I like working on the canvas boards, though I find myself wishing that I could afford to frame them, so that I could hang them on the walls. Right now I live with about two of them at a time, one on my easel and one propped up on a chair. I'm not sure why, but I am fond of three out of the four abstract acrylic paintings. There's courage in the choice of colors and a commitment to the painting process that I find refreshing. I let myself be impulsive and trust that my instincts will guide me. I look at the whole canvas and don't get hung up on one part, don't get overly precious. In fact, I find it a sign that the painting is going well when I can take one color and go over broad areas, covering up marks that I was becoming too attached to. I have to push myself a little to do that, take the chance of going in a weaker direction. I learned this technique from a painting teacher, Mary Beth McKenzie. She would come to each student's canvas individually, take her paint brush, dab it in black or dark blue and proceed to correct the proportions of a portrait with decisive strokes and life would spring into the image. Some people would get disturbed by her approach, but I looked forward to it. Courage, repetition, decisiveness and close study of color. She was the best teacher I ever had.
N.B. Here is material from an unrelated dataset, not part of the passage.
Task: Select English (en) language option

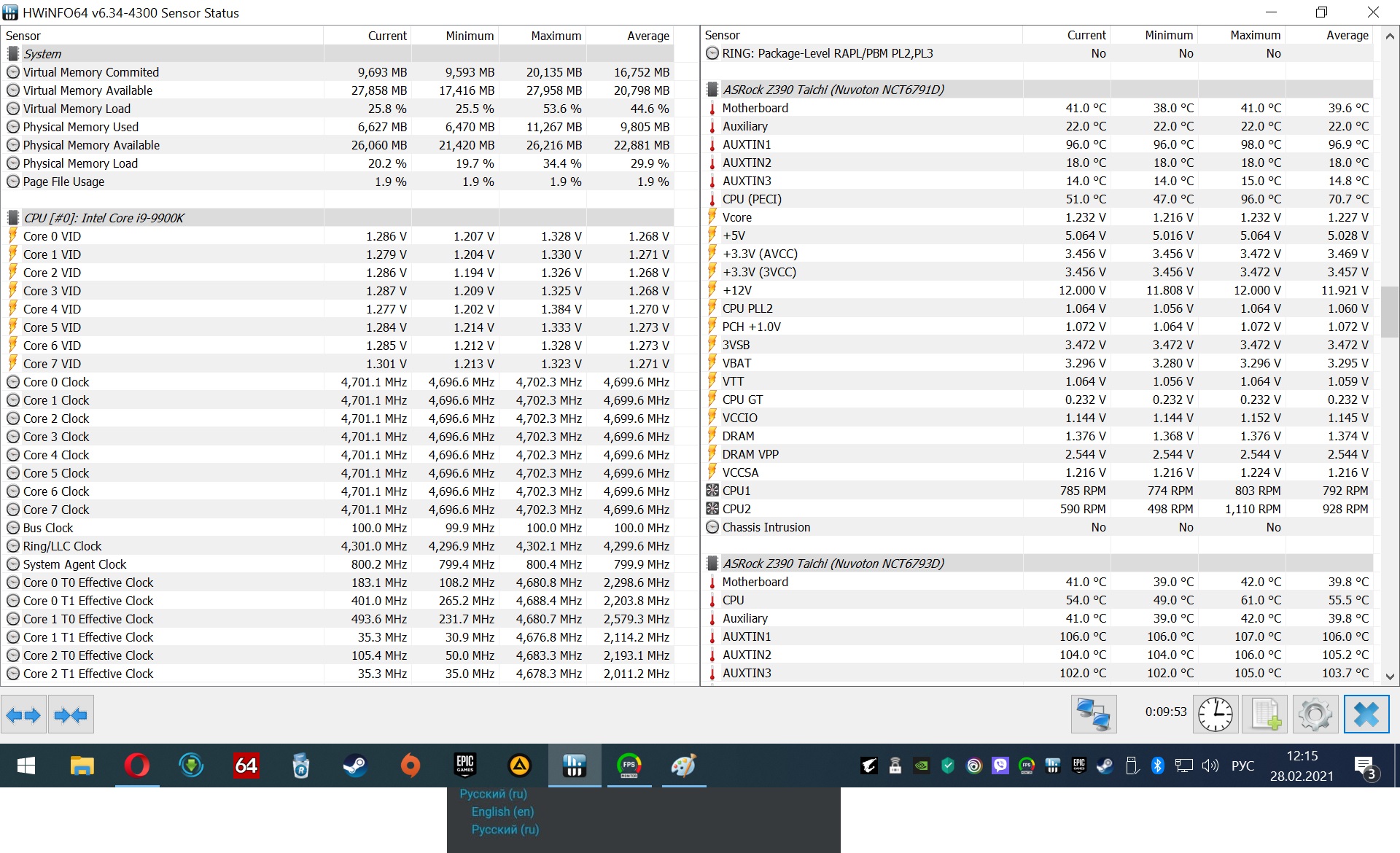Action: click(502, 811)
A couple of days ago I picked up a few more quarts of colored enamel house paint, now I have enough to paint on the floor on primed, but unstretched canvas. I did this about four years ago in art school. I was inspired by both Jackson Pollack and Joan MItchell (though I believe Mitchell painted on large sheets of primed canvas tacked to the wall). It's been a while, but it's a whole different feel to paint flat on the floor with large paint brushes. There's such a feeling of energy in it.

I also began working on a new song today. I even added harmony to the two stanzas I came up with and recorded it on my portastudio, which I haven't done in a long time. I am cautiously returning to songwriting and singing, a little bit here, a little bit there. So far, the voices have not been attacking me for it and I'm able to sing with some feeling. That's a relief.

1 comment:

Pamela Spiro Wagner said...

Oh, yes, absolutely, the first thing I saw in the painting was the blue motorcyclist on the red cycle...No doubt about it! And it is a joy ride, a joyful ride. I love this painting, and it is hard to believe you had no such intentions, consciously at least, since you said it was meant as an abstract and that you found the subject of the blue rider afterwards...It seems planned! Lovely painting.